▶ _ASSIGNMENT_: What lines in the listing below hold the string "computer"? Please copy them out.
INPUT DATA Block Start
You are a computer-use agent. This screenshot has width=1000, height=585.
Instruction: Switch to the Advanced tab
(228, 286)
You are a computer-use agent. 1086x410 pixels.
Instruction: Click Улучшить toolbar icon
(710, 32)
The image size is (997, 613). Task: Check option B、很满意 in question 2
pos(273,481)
INPUT DATA Block End
INPUT DATA Block Start
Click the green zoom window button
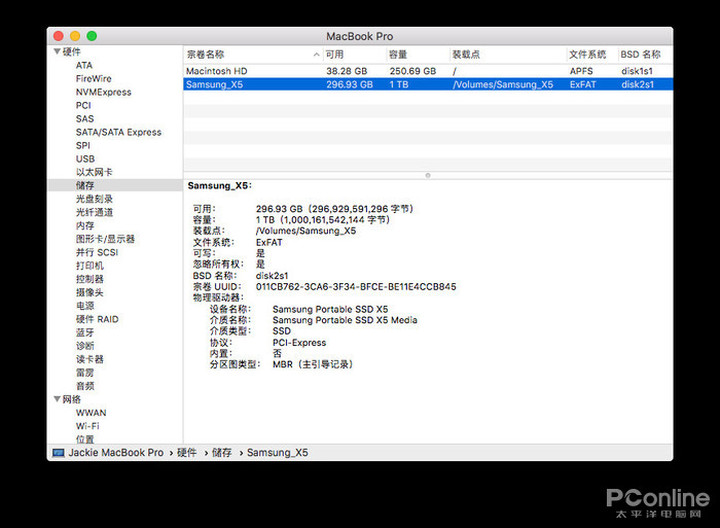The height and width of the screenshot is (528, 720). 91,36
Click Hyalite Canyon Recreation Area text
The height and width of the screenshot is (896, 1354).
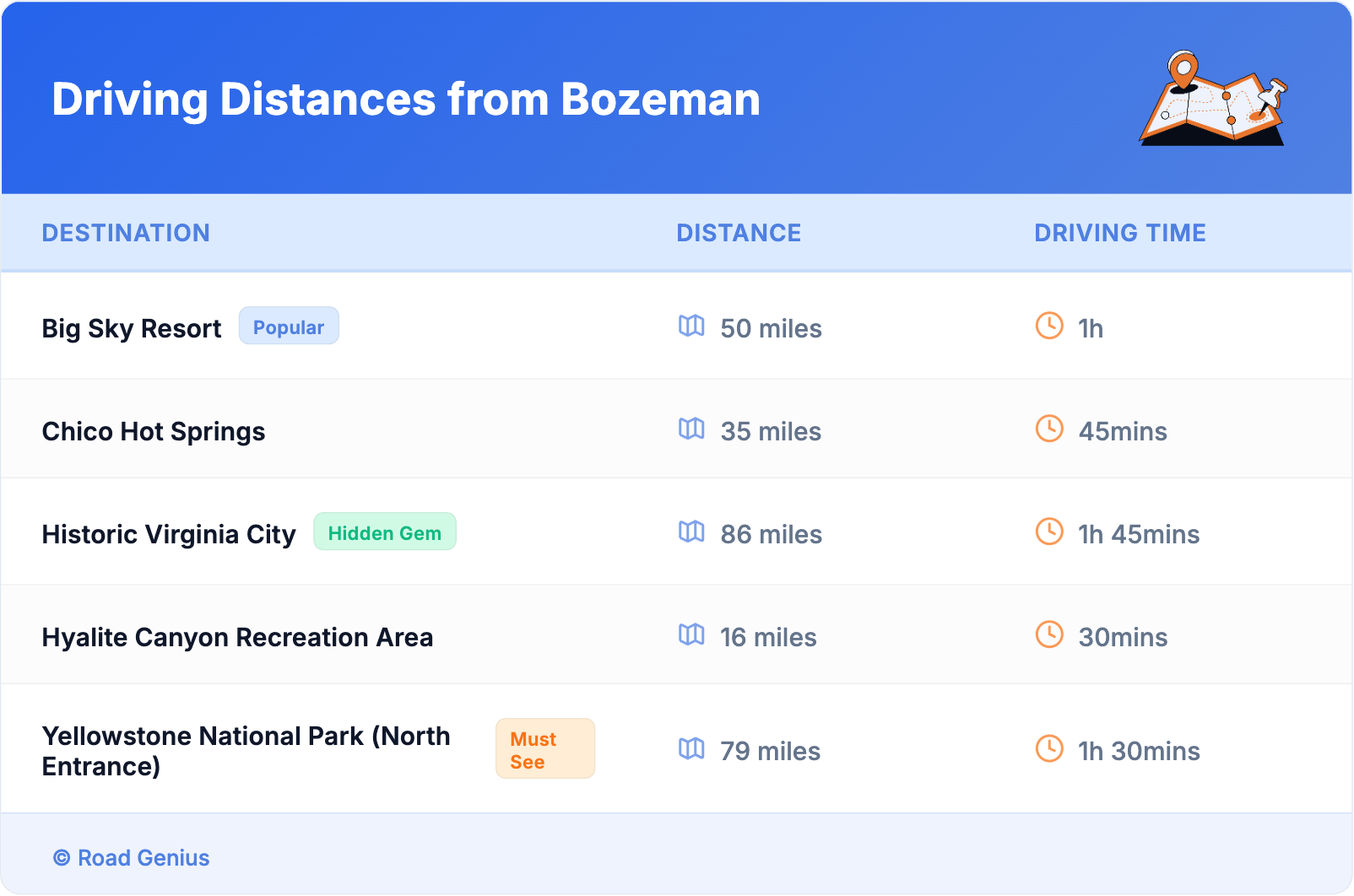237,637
INPUT DATA Block End
▶ _YOUR SOLUTION_:
You are a computer-use agent. This screenshot has width=1000, height=585.
You are a computer-use agent. 1086x410 pixels.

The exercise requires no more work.